French Onion Deviled Eggs

A classic appetizer gets a savory French twist with soft, creamy yolk filling meeting the flavor of French onion dip seasoning and crunchy fried onions.
Prep Time 20 minutes
Cook Time 12 minutes
Total Time 32 minutes
Servings: 6 servings
Course: Appetizer, Snack
Cuisine: French
Calories: 100

Ingredients
  

For the Eggs
  • 6 large large eggs Use eggs that are a few days old for easier peeling.
For the Filling
  • 1/4 cup mayonnaise Use full-fat mayonnaise for richness.
  • 1 tablespoon Dijon mustard Contributes acidity and balances richness.
  • 1 tablespoon sour cream Can be substituted with whipped cream cheese.
  • 1/4 cup finely chopped onions Fresh or sweet onions work well.
  • 2 tablespoons French onion dip seasoning Look for a blend with dehydrated onion and garlic.
  • to taste Salt and pepper Adjust seasoning according to preference.
For Garnish
  • to taste Crispy fried onions Use for garnish on top of deviled eggs.
  • to taste Chives Optional, for additional garnishing.

Method
 

Preparation
  1. Place the eggs in a pot and cover them with cold water by about an inch.

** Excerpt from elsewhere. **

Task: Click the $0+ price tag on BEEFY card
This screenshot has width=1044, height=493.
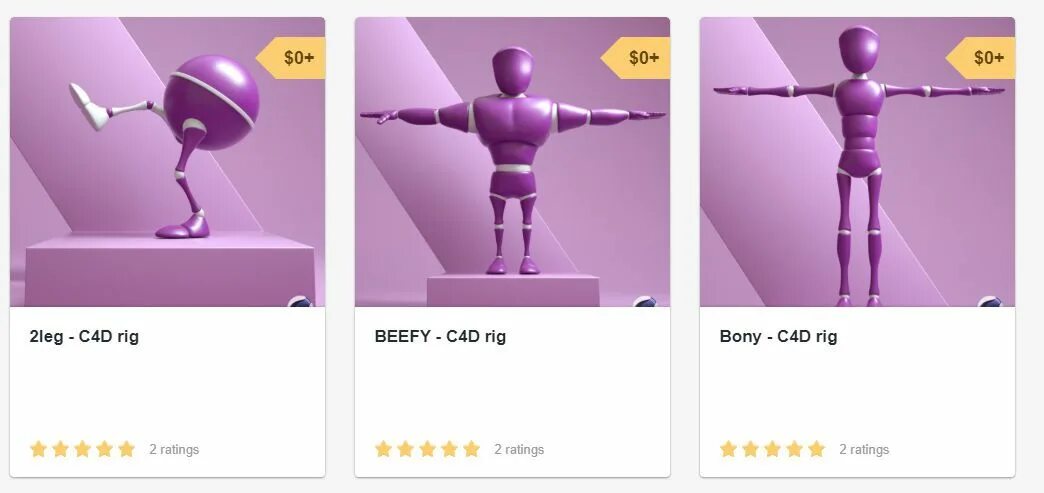Action: (x=636, y=58)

Bring the water to a rolling boil, then immediately cover the pot and remove it from heat. Let the eggs sit for 12 minutes.
  2. Transfer the eggs to an ice water bath to stop cooking and chill for at least 5 minutes.
  3. Gently tap and roll each egg to crack the shell, then peel under running water.
  4. Slice the eggs in half lengthwise and scoop the yolks into a medium bowl.
Mixing the Filling
  1. Mash the yolks with mayonnaise, Dijon mustard, sour cream, chopped onions, French onion dip seasoning, and salt and pepper until smooth.
Filling the Eggs
  1. Spoon or pipe the yolk mixture back into the egg white cavities.
  2. Top each egg with crispy fried onions and optional chives.
Serving
  1. Chill the filled eggs for at least 20 minutes or serve at room temperature.

Notes

Store assembled eggs in a single layer in an airtight container for up to 48 hours. For best texture, store filling and whites separately if needed longer.